B-Side catches up with the interdisciplinary dancer-chef duo behind Project Plait, Naomi Tan and Nixon Low, on their unlikely partnership, food memories and evolving audiences, one stomach at a time.
Happiest memory of food?
Nixon: I was in a competition in Singapore recently with the Singapore National Culinary Team. I was appointed team manager for a particular food category and my team conceptualised a thematic menu. We emerged as champions and lived happily ever after.
Naomi: My boyfriend and I were cooking Christmas dinner for my family. He has no talent whatsoever in peeling hard-boiled eggs, so we lost 30% of our eggs that day. Good times.
And your funniest memory of dancing is:
Nixon: It would be funny if I could remember any of them because I drank quite a bit and I don’t know what happened afterwards.
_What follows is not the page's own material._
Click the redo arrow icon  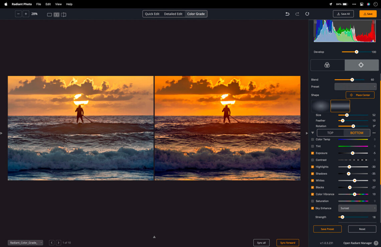click(x=297, y=14)
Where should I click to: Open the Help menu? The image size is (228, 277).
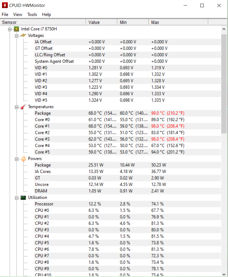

Naomi: I take dancing very seriously leh. It’s hard to think of a memory that is funny. Oh, OK, I remember once, me and a dancer friend were trying to teach another friend how to dance in a club. We ended up going with, “Imagine there is a giant keyboard in front of you and you are punching the keys to type random words.” I don’t think we blended in that night.
Who broached the idea of Project Plait? And what was the other’s reaction?
Naomi: I was the one who first had the idea to combine food and dance, and I emailed a ton of people. One person got back to me with an invitation to come down for a meeting — that was Chef Nixon. So I went and explained my idea. I’m not sure if he was totally convinced at the time since neither of us knew what to expect, as nothing of this sort had been done in Singapore. But he took a chance on me and the rest is history.
Nixon: Through Naomi’s email. My team was young, dynamic and in peak condition at a restaurant. We were constantly looking for new concepts and ideas to challenge ourselves.
Tell us about your creative process. How has it changed since the first iteration?
Naomi: The very first show we did, we kept it simple and straightforward in concept. Since Chef Nixon had already done a seven deadly sins menu for the restaurant, we went along with that theme and I created dances for each sin. We linked them all up into a programme and smoothed out the transitions to make it flow, added a few surprises, and we had our show!
Nixon: The first show was a little more straightforward because I already had a thematic menu at hand, and all Naomi needed to do was complement it. Now it’s more of a collaboration. Naomi or I will spearhead a particular concept or storyboard and we bounce off ideas to package it nicely together. The chemistry between us has also improved.
We know each other’s style and way of thinking, so creating a Project Plait event is not as stressful as before.
You’ve both had established careers in your respective fields prior to Project Plait. In what ways have these experiences shaped Project Plait?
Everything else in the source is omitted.